#055 Cladonia pleurota (Flörke) Schaer.

【外部形態等】ハナゴケ属,赤実群の一員.基本葉体は鱗片状で,直径3mm以下のことが多く,切れ込み,分枝し,裂片は幅1mm程度(あるいはそれ以下が多い),先端は多少とも斜上する.

子柄は高さ1~2.5cm程度,最初は細い倒円錐形で,先端に盃があり徐々に拡大し,じょうご形となる.拡大するのは子柄の比較的先端のみであったり,基部近くまで至ることもある.子柄表面はごく基部のみ皮層が連続し,上部は粉芽で覆われ,多少とも(あるいはごくわずかに)黄色を帯びた灰緑色から灰白色.

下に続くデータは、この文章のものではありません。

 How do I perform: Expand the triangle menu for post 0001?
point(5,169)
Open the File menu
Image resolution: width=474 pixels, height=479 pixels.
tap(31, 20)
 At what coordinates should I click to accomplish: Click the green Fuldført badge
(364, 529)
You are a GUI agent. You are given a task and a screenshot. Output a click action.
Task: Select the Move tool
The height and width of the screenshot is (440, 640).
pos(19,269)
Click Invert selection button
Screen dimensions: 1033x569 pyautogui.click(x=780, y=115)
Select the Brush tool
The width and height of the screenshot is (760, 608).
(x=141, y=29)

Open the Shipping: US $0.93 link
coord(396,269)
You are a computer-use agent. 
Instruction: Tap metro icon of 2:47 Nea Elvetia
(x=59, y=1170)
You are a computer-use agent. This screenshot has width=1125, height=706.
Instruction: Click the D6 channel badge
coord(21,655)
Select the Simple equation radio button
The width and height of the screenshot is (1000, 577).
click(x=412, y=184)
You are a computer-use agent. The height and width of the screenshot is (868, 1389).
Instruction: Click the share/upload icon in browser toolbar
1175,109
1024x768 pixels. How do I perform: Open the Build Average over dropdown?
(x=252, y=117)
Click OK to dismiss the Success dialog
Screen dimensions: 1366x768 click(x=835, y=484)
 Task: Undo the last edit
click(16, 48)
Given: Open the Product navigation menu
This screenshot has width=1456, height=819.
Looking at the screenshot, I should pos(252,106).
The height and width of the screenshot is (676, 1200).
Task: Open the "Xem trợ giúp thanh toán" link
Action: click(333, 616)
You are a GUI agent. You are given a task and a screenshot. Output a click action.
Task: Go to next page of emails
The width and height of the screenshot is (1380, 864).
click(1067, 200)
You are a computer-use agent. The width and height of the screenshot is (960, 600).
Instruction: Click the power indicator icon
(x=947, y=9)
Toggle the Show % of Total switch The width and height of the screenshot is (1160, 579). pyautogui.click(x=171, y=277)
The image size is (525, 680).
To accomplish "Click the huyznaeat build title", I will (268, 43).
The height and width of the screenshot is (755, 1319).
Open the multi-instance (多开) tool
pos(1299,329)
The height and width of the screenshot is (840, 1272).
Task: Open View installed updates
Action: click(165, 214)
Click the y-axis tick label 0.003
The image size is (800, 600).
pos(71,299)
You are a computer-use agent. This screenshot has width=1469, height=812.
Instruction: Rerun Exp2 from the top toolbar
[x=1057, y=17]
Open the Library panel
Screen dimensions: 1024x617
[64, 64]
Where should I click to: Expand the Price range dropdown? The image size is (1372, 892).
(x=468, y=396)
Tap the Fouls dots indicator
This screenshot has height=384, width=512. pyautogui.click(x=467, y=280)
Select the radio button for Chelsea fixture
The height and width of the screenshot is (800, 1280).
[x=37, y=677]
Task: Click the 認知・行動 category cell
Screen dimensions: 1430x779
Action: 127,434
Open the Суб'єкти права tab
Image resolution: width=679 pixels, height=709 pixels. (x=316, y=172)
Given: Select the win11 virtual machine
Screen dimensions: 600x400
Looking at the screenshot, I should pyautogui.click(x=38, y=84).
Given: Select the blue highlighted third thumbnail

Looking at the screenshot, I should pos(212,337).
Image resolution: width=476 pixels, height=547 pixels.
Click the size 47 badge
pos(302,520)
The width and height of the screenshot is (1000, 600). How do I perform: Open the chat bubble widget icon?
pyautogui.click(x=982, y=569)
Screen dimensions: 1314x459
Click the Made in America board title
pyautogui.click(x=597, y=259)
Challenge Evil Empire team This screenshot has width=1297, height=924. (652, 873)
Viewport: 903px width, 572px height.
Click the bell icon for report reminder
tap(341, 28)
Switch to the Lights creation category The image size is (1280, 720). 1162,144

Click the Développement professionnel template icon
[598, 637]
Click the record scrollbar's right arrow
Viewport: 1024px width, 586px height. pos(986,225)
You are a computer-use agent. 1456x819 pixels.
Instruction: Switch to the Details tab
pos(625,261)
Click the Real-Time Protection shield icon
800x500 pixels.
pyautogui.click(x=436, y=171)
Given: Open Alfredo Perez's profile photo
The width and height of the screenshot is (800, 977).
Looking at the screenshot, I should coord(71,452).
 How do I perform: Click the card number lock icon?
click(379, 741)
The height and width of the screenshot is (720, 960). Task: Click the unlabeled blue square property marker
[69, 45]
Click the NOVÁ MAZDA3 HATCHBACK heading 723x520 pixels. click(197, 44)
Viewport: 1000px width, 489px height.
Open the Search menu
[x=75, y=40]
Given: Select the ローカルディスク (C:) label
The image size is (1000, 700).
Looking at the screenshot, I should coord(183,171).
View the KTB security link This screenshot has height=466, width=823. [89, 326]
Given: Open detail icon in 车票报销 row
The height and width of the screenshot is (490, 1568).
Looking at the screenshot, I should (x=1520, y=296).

盃の縁ははじめ全縁で,赤い点状の粉子器が点在するか,わずかに伸びだして赤い子器をつける.

形はジョウゴゴケC. chlorophaeaやヒメジョウゴゴケC. humilisなどのジョウゴゴケ類に似るが,子器と粉子器が赤いのと,子柄にウスニン酸を含み多少とも黄色を帯びることで区別できる.

【化学成分】 ウスニン酸,ゼオリン,ベリジフロリン(文献1)

【分布と生態】低地から高山まで広く分布し,多少とも開けた場所で,地上や朽木上に生育する.北海道~四国(文献1)

アカミゴケ/赤実苔

Cladonia pleurota (Flörke) Schaer.

【異名等】Cl pleurota var. dahlii Asah.(ナガエノアカミゴケ)

C. pleurota var. esorediosa Asah.(コナナシアカミゴケ)

C. pleurota var. hygrophila Asah.

【文献1】吉村庸.1974.原色日本地衣植物図鑑.349 pp., 48 pls.保育社,大阪市.